La familia Gilinsky, una de las más influyentes de Colombia, está en el centro de la atención nacional justo antes de las elecciones presidenciales que se celebran este domingo. Con vastos intereses en sectores clave como la banca, la energía y la alimentación, su influencia se siente especialmente a través de la revista “La Semana”, que ha decidido respaldar a Abelardo de la Espriella, un candidato que representa a la derecha más conservadora del país.
Con un patrimonio de aproximadamente 15,000 millones de dólares, Jaimi Gilinsky ha forjado una relación cercana con el presidente Gustavo Petro. Durante el mandato de Petro, Gilinsky ha logrado expandir sus negocios, además de obtener victorias legales importantes que, según se comenta en círculos políticos, cuentan con el apoyo del gobierno. Esta conexión se remonta a finales de los años 90, cuando Gilinsky estaba en disputa por el control de Bancolombia y encontró en Petro, entonces diputado, un aliado inesperado.
Petro se alineó con Gilinsky en un momento en que el conglomerado opositor, GEA, dominaba las esferas política y mediática del país. En años más recientes, Gilinsky ha continuado como uno de los pocos empresarios con acceso directo a la administración actual, apoyando a Petro en su campaña electoral anterior y reforzando su influencia en el panorama político. En 2022, le entregó un premio al presidente, tanto como un gesto de apoyo como un símbolo de su colaboración.
A medida que las elecciones se acercan, la revista “La Semana” ha comenzado a promover la candidatura de De la Espriella, lo que ha llevado a especulaciones sobre una estrategia más amplia para dividir el voto de la oposición, específicamente de la senadora Paloma Valencia, quien cuenta con la presión política del expresidente Álvaro Uribe. Esta percepción ha hecho que algunos en la política crean que Gilinsky puede estar utilizando a De la Espriella como herramienta para debilitar a su rival, en un contexto de una campaña que ha sido criticada por su falta de propuesta concreta.

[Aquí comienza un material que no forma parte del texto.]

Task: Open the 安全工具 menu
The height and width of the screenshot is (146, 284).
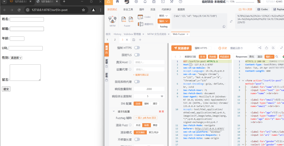Action: [x=128, y=9]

Aun así, la campaña de De la Espriella, aunque visible en medios y redes sociales, refleja una falta de un equipo gubernamental sólido, lo que ha suscitado comparaciones con la estrategia de Donald Trump en 2016. A dos días de las elecciones, la incertidumbre reina sobre el futuro de estas dinámicas, y muchos se preguntan qué impacto tendrán realmente en el rumbo del país.